The task: Reproduce the following material line for line, with no changes.

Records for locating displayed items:
-=-=-

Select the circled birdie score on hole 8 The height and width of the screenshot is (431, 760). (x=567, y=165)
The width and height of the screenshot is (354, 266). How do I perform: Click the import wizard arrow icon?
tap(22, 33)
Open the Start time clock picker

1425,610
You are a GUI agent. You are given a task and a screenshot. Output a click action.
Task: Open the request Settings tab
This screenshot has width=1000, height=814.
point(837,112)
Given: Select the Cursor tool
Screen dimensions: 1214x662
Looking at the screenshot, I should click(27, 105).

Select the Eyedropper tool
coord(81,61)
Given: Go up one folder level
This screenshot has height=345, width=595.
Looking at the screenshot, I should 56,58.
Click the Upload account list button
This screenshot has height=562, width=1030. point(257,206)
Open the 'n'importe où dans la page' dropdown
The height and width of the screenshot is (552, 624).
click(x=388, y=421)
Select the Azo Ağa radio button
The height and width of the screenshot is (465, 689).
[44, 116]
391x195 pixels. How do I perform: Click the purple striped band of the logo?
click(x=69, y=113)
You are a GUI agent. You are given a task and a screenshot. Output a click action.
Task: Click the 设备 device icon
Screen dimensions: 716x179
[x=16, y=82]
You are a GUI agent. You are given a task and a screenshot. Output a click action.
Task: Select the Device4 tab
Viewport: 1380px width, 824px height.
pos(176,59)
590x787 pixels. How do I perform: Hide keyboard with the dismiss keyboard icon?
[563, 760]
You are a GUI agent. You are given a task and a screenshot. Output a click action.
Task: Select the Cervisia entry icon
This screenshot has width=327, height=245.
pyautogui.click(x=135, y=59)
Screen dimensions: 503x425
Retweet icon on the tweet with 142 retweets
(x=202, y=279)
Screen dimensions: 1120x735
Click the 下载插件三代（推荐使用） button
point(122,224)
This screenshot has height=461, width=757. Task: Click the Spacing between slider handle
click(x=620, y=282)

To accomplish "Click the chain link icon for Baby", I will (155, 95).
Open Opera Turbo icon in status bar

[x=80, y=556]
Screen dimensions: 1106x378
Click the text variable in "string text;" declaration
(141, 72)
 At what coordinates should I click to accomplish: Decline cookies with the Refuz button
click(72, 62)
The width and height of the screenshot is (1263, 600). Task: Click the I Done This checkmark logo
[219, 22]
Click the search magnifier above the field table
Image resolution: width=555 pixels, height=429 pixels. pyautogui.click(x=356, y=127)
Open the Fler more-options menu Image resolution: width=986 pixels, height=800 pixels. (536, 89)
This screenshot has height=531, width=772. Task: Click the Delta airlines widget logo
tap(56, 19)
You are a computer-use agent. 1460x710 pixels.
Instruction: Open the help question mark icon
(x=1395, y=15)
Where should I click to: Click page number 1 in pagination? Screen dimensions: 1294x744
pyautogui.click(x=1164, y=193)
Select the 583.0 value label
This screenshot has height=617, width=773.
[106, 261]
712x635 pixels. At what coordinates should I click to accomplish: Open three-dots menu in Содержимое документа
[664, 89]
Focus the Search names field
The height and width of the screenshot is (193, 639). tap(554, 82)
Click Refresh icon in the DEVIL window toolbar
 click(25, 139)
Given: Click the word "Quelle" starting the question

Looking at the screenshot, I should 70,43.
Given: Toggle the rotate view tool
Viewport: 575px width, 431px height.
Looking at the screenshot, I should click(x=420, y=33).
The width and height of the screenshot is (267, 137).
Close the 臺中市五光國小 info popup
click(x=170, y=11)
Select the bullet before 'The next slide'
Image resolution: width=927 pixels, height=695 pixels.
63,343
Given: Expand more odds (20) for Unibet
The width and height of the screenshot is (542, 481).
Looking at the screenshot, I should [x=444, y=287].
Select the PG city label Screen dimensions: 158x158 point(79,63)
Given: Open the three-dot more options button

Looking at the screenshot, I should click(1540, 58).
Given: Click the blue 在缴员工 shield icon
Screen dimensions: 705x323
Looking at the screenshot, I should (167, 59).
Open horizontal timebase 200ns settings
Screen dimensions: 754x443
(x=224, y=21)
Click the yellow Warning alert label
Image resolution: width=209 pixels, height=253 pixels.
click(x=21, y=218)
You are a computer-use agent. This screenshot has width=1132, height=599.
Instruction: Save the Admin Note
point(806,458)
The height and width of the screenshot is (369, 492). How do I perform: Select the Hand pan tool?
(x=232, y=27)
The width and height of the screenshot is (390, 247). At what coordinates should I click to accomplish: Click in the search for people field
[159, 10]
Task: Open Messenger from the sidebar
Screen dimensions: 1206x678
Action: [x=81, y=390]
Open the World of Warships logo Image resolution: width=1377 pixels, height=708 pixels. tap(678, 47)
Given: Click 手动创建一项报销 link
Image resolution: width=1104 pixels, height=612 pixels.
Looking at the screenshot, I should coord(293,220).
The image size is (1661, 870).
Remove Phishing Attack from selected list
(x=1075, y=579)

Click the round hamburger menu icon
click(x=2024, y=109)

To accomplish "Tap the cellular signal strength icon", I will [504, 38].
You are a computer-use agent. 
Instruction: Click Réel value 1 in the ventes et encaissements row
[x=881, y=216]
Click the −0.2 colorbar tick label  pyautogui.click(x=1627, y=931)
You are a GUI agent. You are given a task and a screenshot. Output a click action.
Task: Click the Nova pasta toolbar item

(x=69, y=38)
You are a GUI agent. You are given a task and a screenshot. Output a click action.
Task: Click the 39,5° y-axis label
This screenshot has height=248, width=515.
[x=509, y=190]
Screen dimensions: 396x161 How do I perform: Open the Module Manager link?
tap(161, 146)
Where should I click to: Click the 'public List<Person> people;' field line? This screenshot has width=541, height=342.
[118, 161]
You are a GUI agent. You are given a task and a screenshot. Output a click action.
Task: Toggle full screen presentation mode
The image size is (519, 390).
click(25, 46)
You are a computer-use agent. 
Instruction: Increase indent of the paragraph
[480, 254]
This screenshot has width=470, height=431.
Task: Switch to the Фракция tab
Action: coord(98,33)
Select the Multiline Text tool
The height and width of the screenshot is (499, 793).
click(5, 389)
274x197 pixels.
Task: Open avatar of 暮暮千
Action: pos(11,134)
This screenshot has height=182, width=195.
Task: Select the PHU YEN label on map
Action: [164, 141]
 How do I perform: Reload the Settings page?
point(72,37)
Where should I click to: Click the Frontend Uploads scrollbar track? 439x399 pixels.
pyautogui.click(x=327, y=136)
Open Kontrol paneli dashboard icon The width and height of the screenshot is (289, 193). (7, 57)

-=-=-

Solution:
Select the circled birdie score on hole 8 The height and width of the screenshot is (431, 760). (x=567, y=165)
The width and height of the screenshot is (354, 266). How do I perform: Click the import wizard arrow icon?
tap(22, 33)
Open the Start time clock picker

1425,610
You are a GUI agent. You are given a task and a screenshot. Output a click action.
Task: Open the request Settings tab
This screenshot has width=1000, height=814.
point(837,112)
Given: Select the Cursor tool
Screen dimensions: 1214x662
Looking at the screenshot, I should click(27, 105).

Select the Eyedropper tool
coord(81,61)
Given: Go up one folder level
This screenshot has height=345, width=595.
Looking at the screenshot, I should 56,58.
Click the Upload account list button
This screenshot has height=562, width=1030. point(257,206)
Open the 'n'importe où dans la page' dropdown
The height and width of the screenshot is (552, 624).
click(x=388, y=421)
Select the Azo Ağa radio button
The height and width of the screenshot is (465, 689).
[44, 116]
391x195 pixels. How do I perform: Click the purple striped band of the logo?
click(x=69, y=113)
You are a GUI agent. You are given a task and a screenshot. Output a click action.
Task: Click the 设备 device icon
Screen dimensions: 716x179
[x=16, y=82]
You are a GUI agent. You are given a task and a screenshot. Output a click action.
Task: Select the Device4 tab
Viewport: 1380px width, 824px height.
pos(176,59)
590x787 pixels. How do I perform: Hide keyboard with the dismiss keyboard icon?
[563, 760]
You are a GUI agent. You are given a task and a screenshot. Output a click action.
Task: Select the Cervisia entry icon
This screenshot has width=327, height=245.
pyautogui.click(x=135, y=59)
Screen dimensions: 503x425
Retweet icon on the tweet with 142 retweets
(x=202, y=279)
Screen dimensions: 1120x735
Click the 下载插件三代（推荐使用） button
point(122,224)
This screenshot has height=461, width=757. Task: Click the Spacing between slider handle
click(x=620, y=282)

To accomplish "Click the chain link icon for Baby", I will (155, 95).
Open Opera Turbo icon in status bar

[x=80, y=556]
Screen dimensions: 1106x378
Click the text variable in "string text;" declaration
(141, 72)
 At what coordinates should I click to accomplish: Decline cookies with the Refuz button
click(72, 62)
The width and height of the screenshot is (1263, 600). Task: Click the I Done This checkmark logo
[219, 22]
Click the search magnifier above the field table
Image resolution: width=555 pixels, height=429 pixels. pyautogui.click(x=356, y=127)
Open the Fler more-options menu Image resolution: width=986 pixels, height=800 pixels. (536, 89)
This screenshot has height=531, width=772. Task: Click the Delta airlines widget logo
tap(56, 19)
You are a computer-use agent. 1460x710 pixels.
Instruction: Open the help question mark icon
(x=1395, y=15)
Where should I click to: Click page number 1 in pagination? Screen dimensions: 1294x744
pyautogui.click(x=1164, y=193)
Select the 583.0 value label
This screenshot has height=617, width=773.
[106, 261]
712x635 pixels. At what coordinates should I click to accomplish: Open three-dots menu in Содержимое документа
[664, 89]
Focus the Search names field
The height and width of the screenshot is (193, 639). tap(554, 82)
Click Refresh icon in the DEVIL window toolbar
 click(25, 139)
Given: Click the word "Quelle" starting the question

Looking at the screenshot, I should 70,43.
Given: Toggle the rotate view tool
Viewport: 575px width, 431px height.
Looking at the screenshot, I should click(x=420, y=33).
The width and height of the screenshot is (267, 137).
Close the 臺中市五光國小 info popup
click(x=170, y=11)
Select the bullet before 'The next slide'
Image resolution: width=927 pixels, height=695 pixels.
63,343
Given: Expand more odds (20) for Unibet
The width and height of the screenshot is (542, 481).
Looking at the screenshot, I should [x=444, y=287].
Select the PG city label Screen dimensions: 158x158 point(79,63)
Given: Open the three-dot more options button

Looking at the screenshot, I should click(1540, 58).
Given: Click the blue 在缴员工 shield icon
Screen dimensions: 705x323
Looking at the screenshot, I should (167, 59).
Open horizontal timebase 200ns settings
Screen dimensions: 754x443
(x=224, y=21)
Click the yellow Warning alert label
Image resolution: width=209 pixels, height=253 pixels.
click(x=21, y=218)
You are a computer-use agent. This screenshot has width=1132, height=599.
Instruction: Save the Admin Note
point(806,458)
The height and width of the screenshot is (369, 492). How do I perform: Select the Hand pan tool?
(x=232, y=27)
The width and height of the screenshot is (390, 247). At what coordinates should I click to accomplish: Click in the search for people field
[159, 10]
Task: Open Messenger from the sidebar
Screen dimensions: 1206x678
Action: [x=81, y=390]
Open the World of Warships logo Image resolution: width=1377 pixels, height=708 pixels. tap(678, 47)
Given: Click 手动创建一项报销 link
Image resolution: width=1104 pixels, height=612 pixels.
Looking at the screenshot, I should coord(293,220).
The image size is (1661, 870).
Remove Phishing Attack from selected list
(x=1075, y=579)

Click the round hamburger menu icon
click(x=2024, y=109)

To accomplish "Tap the cellular signal strength icon", I will [504, 38].
You are a computer-use agent. 
Instruction: Click Réel value 1 in the ventes et encaissements row
[x=881, y=216]
Click the −0.2 colorbar tick label  pyautogui.click(x=1627, y=931)
You are a GUI agent. You are given a task and a screenshot. Output a click action.
Task: Click the Nova pasta toolbar item

(x=69, y=38)
You are a GUI agent. You are given a task and a screenshot. Output a click action.
Task: Click the 39,5° y-axis label
This screenshot has height=248, width=515.
[x=509, y=190]
Screen dimensions: 396x161 How do I perform: Open the Module Manager link?
tap(161, 146)
Where should I click to: Click the 'public List<Person> people;' field line? This screenshot has width=541, height=342.
[118, 161]
You are a GUI agent. You are given a task and a screenshot. Output a click action.
Task: Toggle full screen presentation mode
The image size is (519, 390).
click(25, 46)
You are a computer-use agent. 
Instruction: Increase indent of the paragraph
[480, 254]
This screenshot has width=470, height=431.
Task: Switch to the Фракция tab
Action: coord(98,33)
Select the Multiline Text tool
The height and width of the screenshot is (499, 793).
click(5, 389)
274x197 pixels.
Task: Open avatar of 暮暮千
Action: pos(11,134)
This screenshot has height=182, width=195.
Task: Select the PHU YEN label on map
Action: [164, 141]
 How do I perform: Reload the Settings page?
point(72,37)
Where should I click to: Click the Frontend Uploads scrollbar track? 439x399 pixels.
pyautogui.click(x=327, y=136)
Open Kontrol paneli dashboard icon The width and height of the screenshot is (289, 193). (7, 57)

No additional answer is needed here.